--- Available data ---
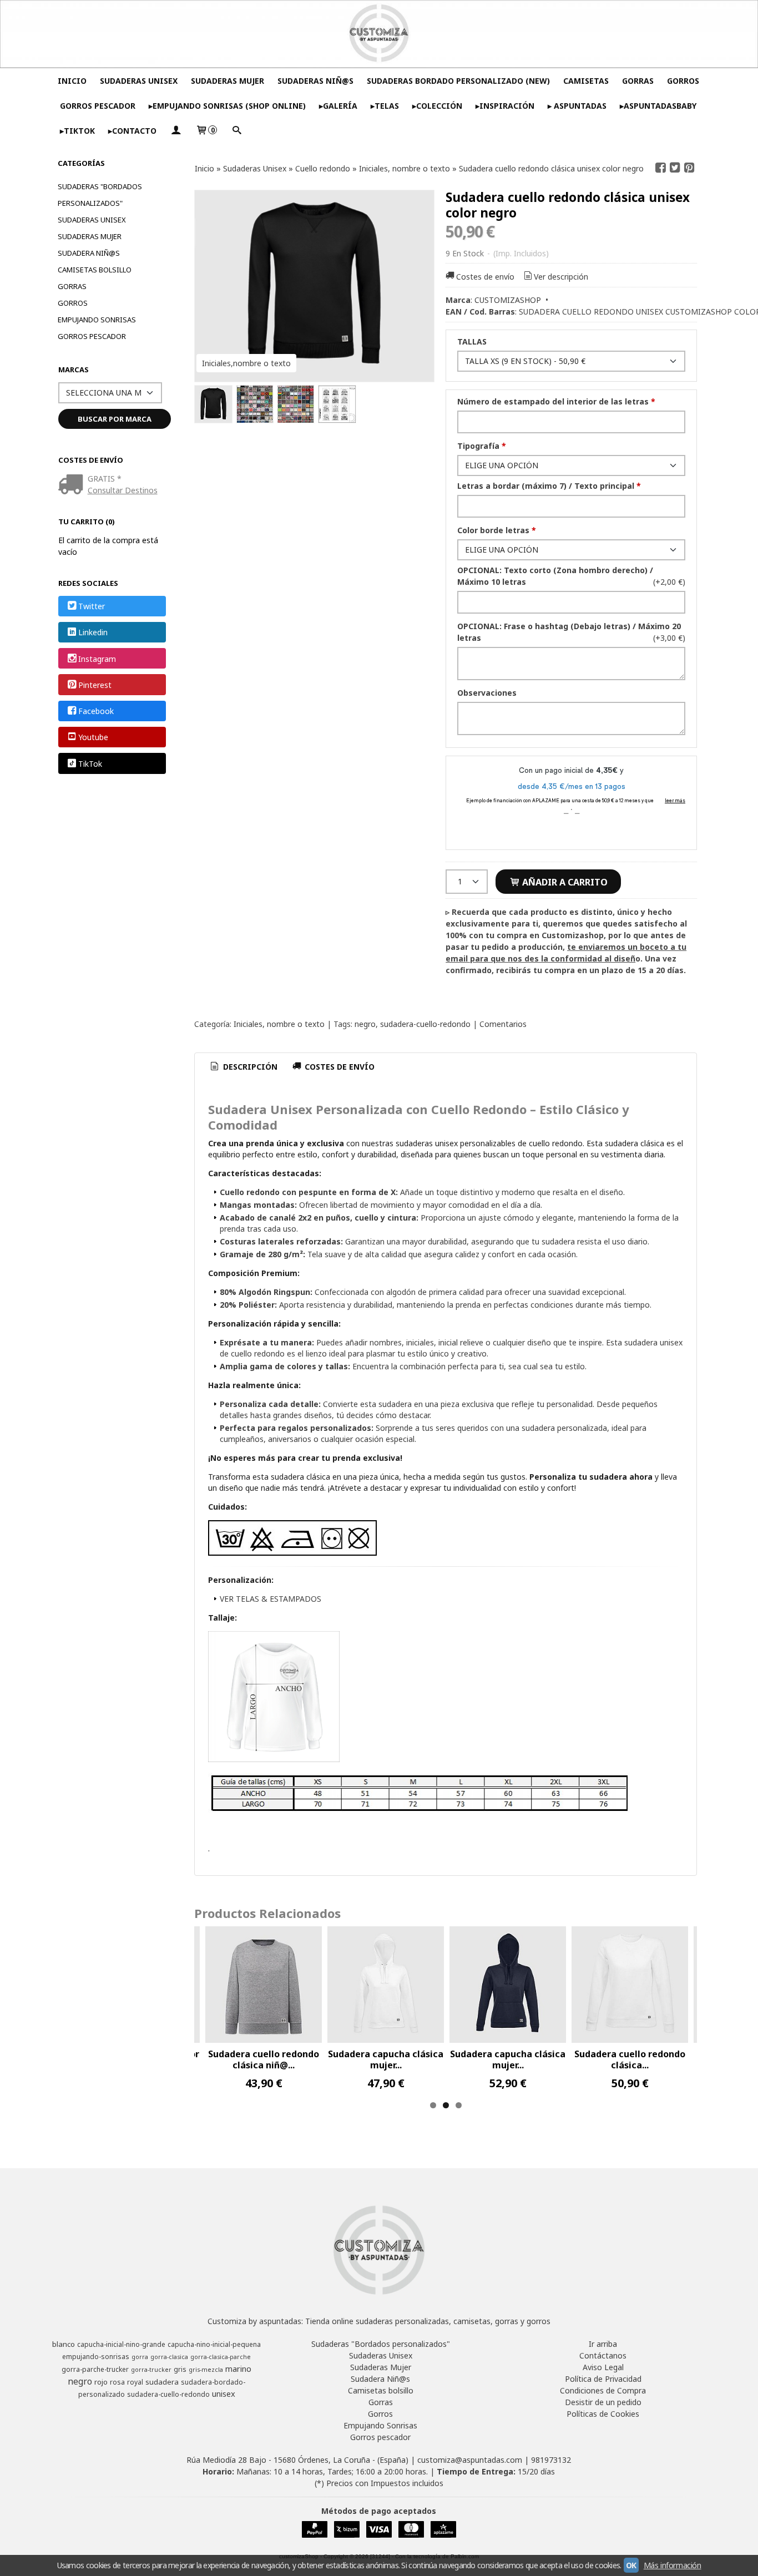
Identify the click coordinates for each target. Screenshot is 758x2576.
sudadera (162, 2382)
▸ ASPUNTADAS (577, 105)
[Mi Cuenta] (175, 130)
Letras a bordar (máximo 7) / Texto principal (549, 485)
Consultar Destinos (123, 490)
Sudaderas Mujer (90, 236)
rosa (117, 2382)
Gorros (73, 303)
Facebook (96, 711)
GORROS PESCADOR (97, 105)
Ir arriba (603, 2344)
---
Retype each line of the listing above word for word. Exclude the pictures.

**Answer space**
Identify the click coordinates for each target. Screenshot is 758x2576.
sudadera (162, 2382)
▸ ASPUNTADAS (577, 105)
[Mi Cuenta] (175, 130)
Letras a bordar (máximo 7) / Texto principal (549, 485)
Consultar Destinos (123, 490)
Sudaderas Mujer (90, 236)
rosa (117, 2382)
Gorros (73, 303)
Facebook (96, 711)
GORROS PESCADOR (97, 105)
Ir arriba (603, 2344)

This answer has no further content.